Il dipartimento di Stato: decisione inevitabile, il movimento è sempre inserito nella lista delle organizzazioni terroristiche

Alberto Pasolini Zanelli

da Washington

La sentenza è scattata con la più attuale delle ghigliottine: una e-mail, immediatamente esecutiva. Una circolare che interdice a diplomatici, funzionari pubblici americani e privati Usa che hanno a che fare col governo ogni collaborazione, ogni affare, ogni colloquio con Hamas e, dunque, con il governo di Hamas entrato in funzione ieri pomeriggio dopo il giuramento del primo ministro designato dalla Camera.
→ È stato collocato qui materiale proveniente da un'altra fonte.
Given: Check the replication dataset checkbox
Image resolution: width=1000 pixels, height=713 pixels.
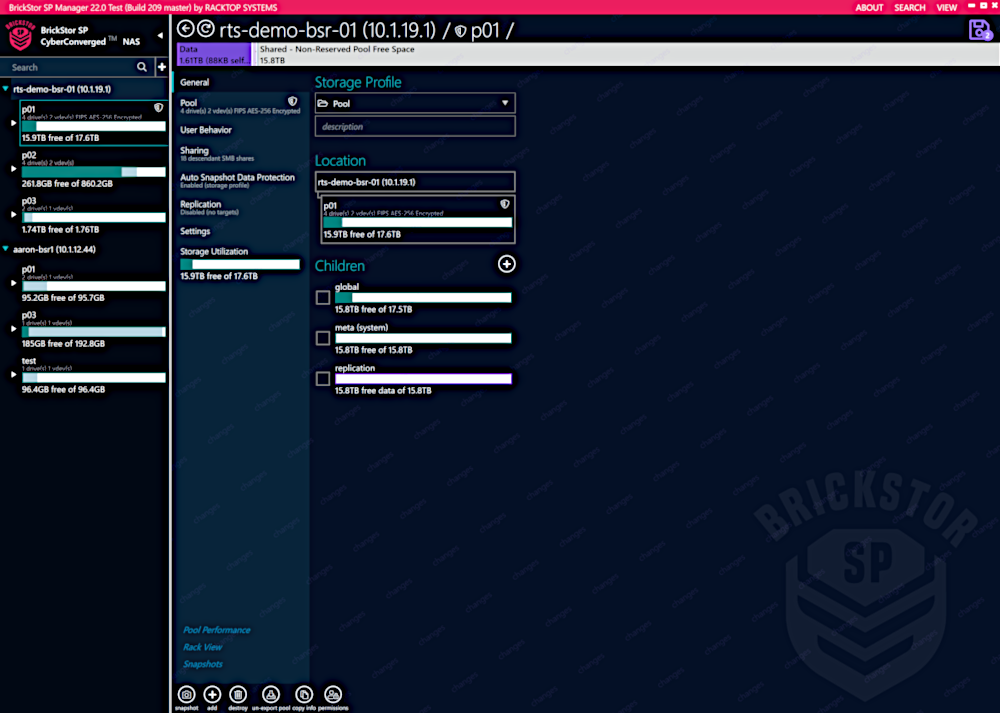Looking at the screenshot, I should (323, 379).
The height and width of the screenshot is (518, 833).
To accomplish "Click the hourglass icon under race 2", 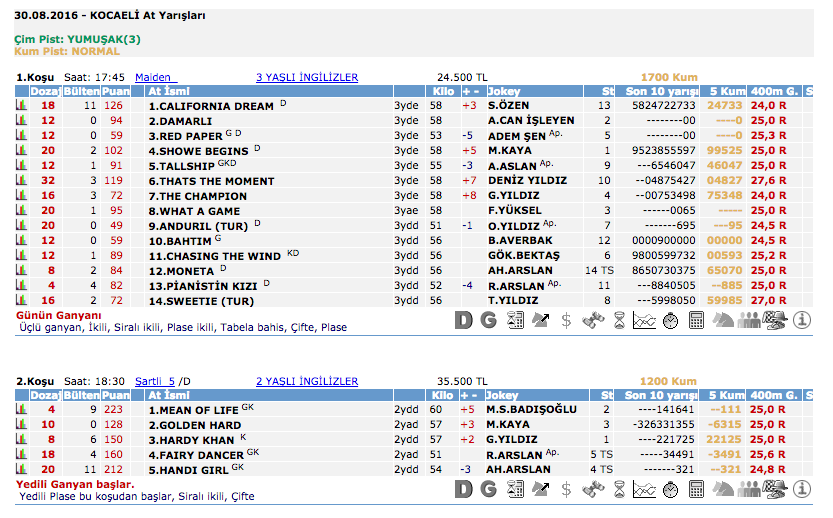I will tap(619, 489).
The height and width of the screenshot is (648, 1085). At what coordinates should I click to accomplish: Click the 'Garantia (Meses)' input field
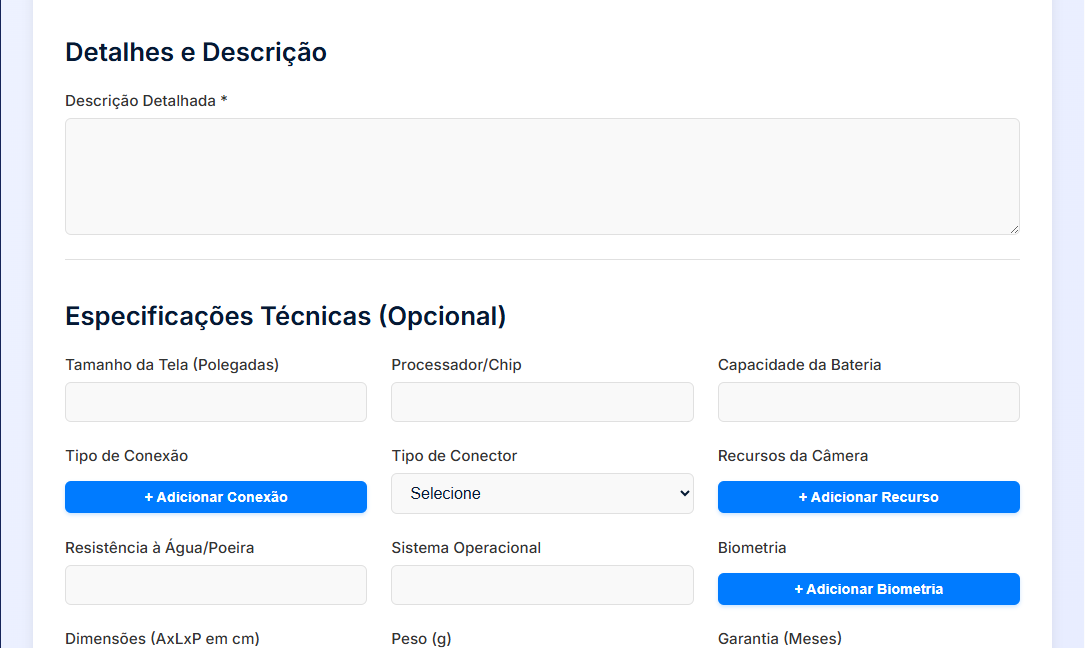[868, 645]
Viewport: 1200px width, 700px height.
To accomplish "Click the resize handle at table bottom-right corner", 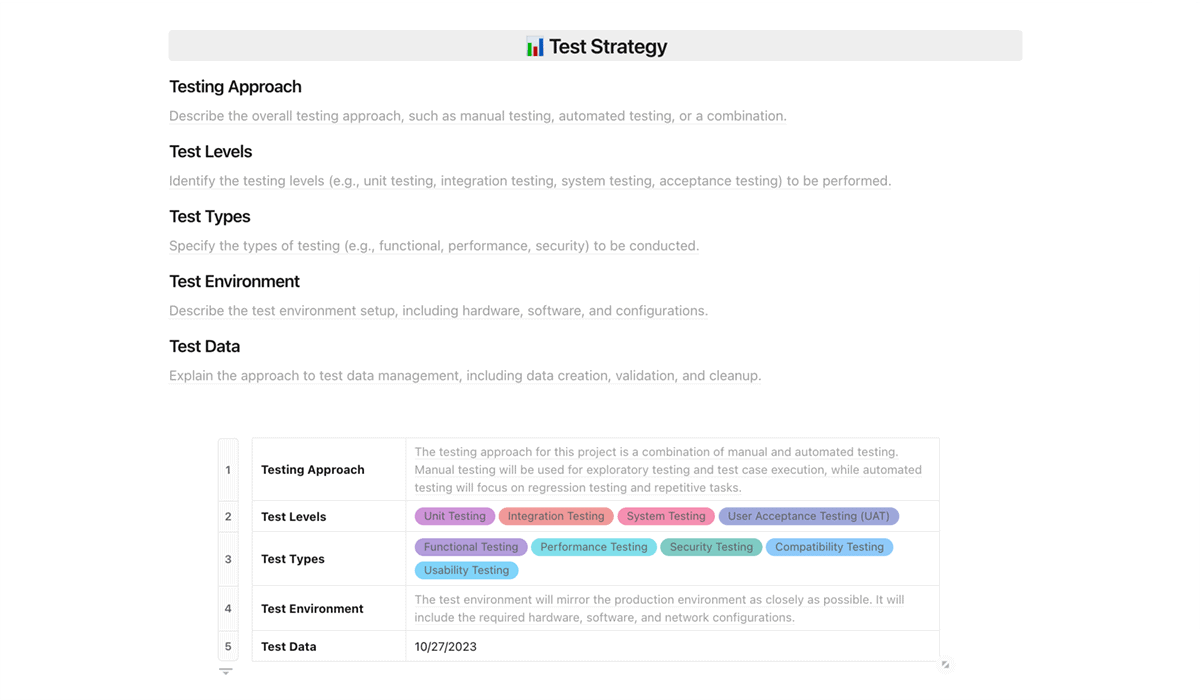I will tap(945, 665).
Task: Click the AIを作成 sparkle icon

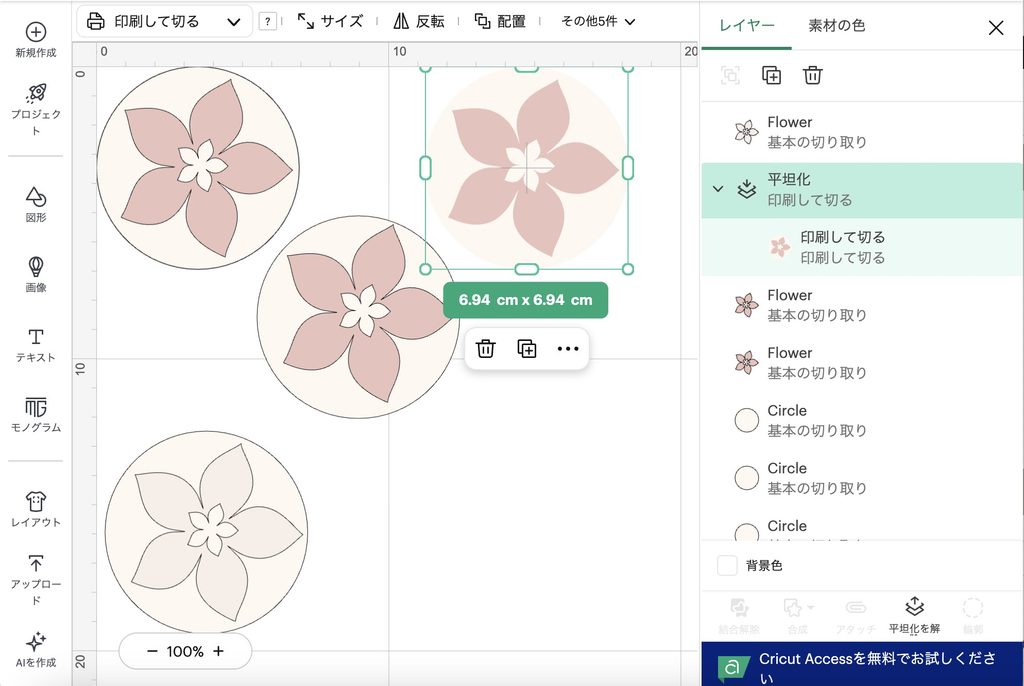Action: [x=35, y=641]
Una scelta drastica che non è una sorpresa. Che anzi, nel commento del Dipartimento di Stato, più che una scelta è un obbligo: «Le nostre leggi non ci consentono di fare altro che questo».
I moniti erano venuti e avevano assunto i toni e i ritmi dell’ultimatum: Hamas continua a essere sulla lista delle organizzazioni terroristiche, e il fatto che abbia conquistato la maggioranza nelle elezioni non altera questo suo Dna. Il consenso popolare non basta, l’organizzazione estremistica deve cambiare natura. Avrebbero potuto dirlo subito, quelli di Washington; ma nessuno si aspettava che potessero agire, a questo punto, in altro modo. Si sarebbe potuto, semmai, non giungere a questo punto, anche se non si vede chi avrebbe potuto impedirlo una volta avviata la macchina elettorale e postelettorale. Washington continuerà a mantenere contatti con il «presidente della Repubblica palestinese» Abbas e con i deputati di altri partiti che non siano Hamas.
Il braccio di ferro continua e può produrne altri, collaterali: per esempio fra gli Stati Uniti e l’Europa, certamente all’interno di numerosi Paesi arabi. Non è escluso che sulla decisione abbia pesato anche una coincidenza non eludibile: il risultato delle elezioni in Israele, che ha dato ai partiti «moderati» (successori di Sharon e laburisti) una vittoria troppo ristretta per essere comoda. Con il destino sul filo del rasoio, il nuovo governo ha bisogno di incoraggiamenti e il popolo d’Israele di rassicurazioni. Perché Olmert possa far davvero passare la sua linea e la proposta così lucidamente riassunta nella formula «uno Stato con il maggior numero possibile di ebrei e il minor numero possibile di palestinesi» (premessa di un ritiro unilaterale, dopo Gaza, da gran parte dei Territori in Cisgiordania), sono segnali di fermezza, anzi di intransigenza, che accentuino differenze e distanze tra quello che tutti auspicano accada all’interno d’Israele e una realtà esterna che lo renda possibile: con garanzia dunque di cessazione o almeno di riduzione della minaccia terroristica. Un riconoscimento, anche implicito, di Hamas come forza di governo nelle aree da sgombrare renderebbe quasi impossibile la realizzazione di un progetto coraggioso e difficile anche nelle migliori condizioni.
Resta da vedere quali alternative pratiche l’amministrazione Bush abbia in mente: se sia possibile restituire al presidente Abbas un potere e un prestigio certamente intaccati dalla sconfitta elettorale, inattesa in queste proporzioni, di Al Fatah, partito storico e quasi unico della «resistenza palestinese». Se si possa ripercorrere a ritroso un sentiero verso un «governo di unità nazionale», oppure se si debba arrivare a nuove elezioni in Palestina: con il rischio, però, di un backlash nutrito dall’orgoglio che spinga gli elettori a rafforzare ulteriormente proprio Hamas. È il dilemma, infine, fra sicurezza e democrazia. Fra autodeterminazione ed educazione alla responsabilità.
Non si presenta solo in Palestina: nelle stesse ore le autorità americane hanno ingiunto al Parlamento iracheno e agli sciiti che vi detengono la maggioranza di annullare la scelta di al Jafari. Un altro antidemocratico eletto democraticamente.